DataShine: Census is the first product of BODMAS’s DataShine toolkit. We have taken the Quick Statistics aggregate tables, released for the 2011 Census by the Office of National Statistics. We are using two geographies for these – Output Areas, which have a typical population of around 150-200 people, and Wards, which, being a political rather than statistical unit, vary more in population but typically have around 7000 in each. Wards have the advantage of having real names rather than numbers, and are manually designed to surround contiguous communities. As you zoom in and out of the DataShine Census maps, you’ll see the geographies change – Wards are simpler (so faster to create the maps) and because of their larger populations, have less of a patchwork look, particularly for datasets that have a very low average value or high variation.

The DataShine Census maps are generally maps showing the variation in percentages of a general population that fall into the selected category type. We have removed a small number of different maps in the dataset – such as population density – although hope to have these included in due course. We have also not, at this stage, included the Scottish and Northern Irish datasets, as these come as separate files. Again, we hope to have these in DataShine Census in time.

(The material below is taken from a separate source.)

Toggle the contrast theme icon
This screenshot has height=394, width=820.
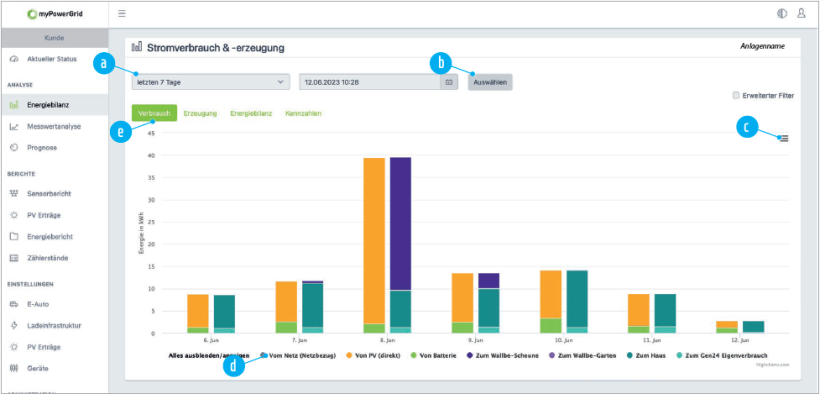click(782, 14)
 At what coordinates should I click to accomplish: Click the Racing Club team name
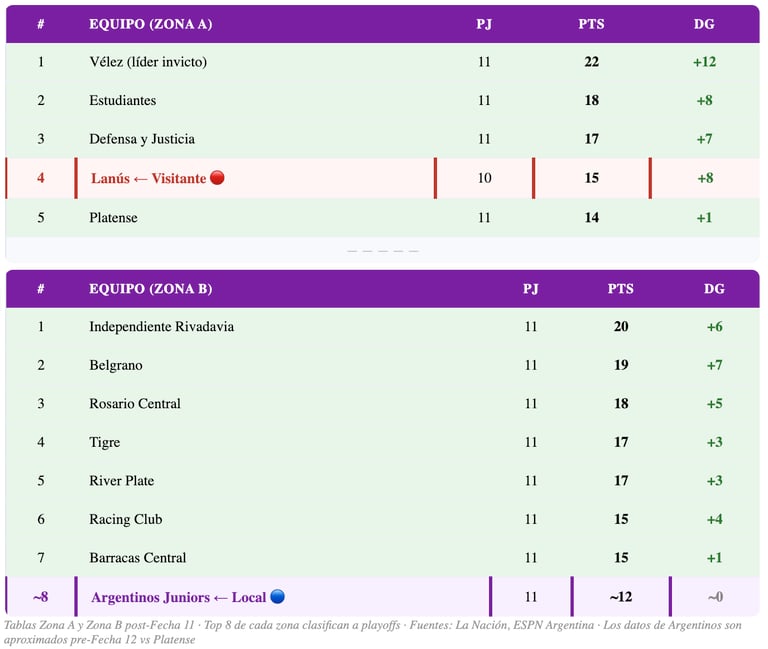pyautogui.click(x=126, y=520)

We decide how to map each data table based on the average percentage (for the current geography) and the standard deviation of the percentage values. Many census variables have very small average values (less than 1%) and standard deviations of the percentage and so are mapped as multiples of the average, or location quotient (LQ). For example, an LQ of 6 indicates the local area has six times the proportion of people (or households) in the selected category, than the England/Wales average for that geography. Other strategies are tried for different kinds of data.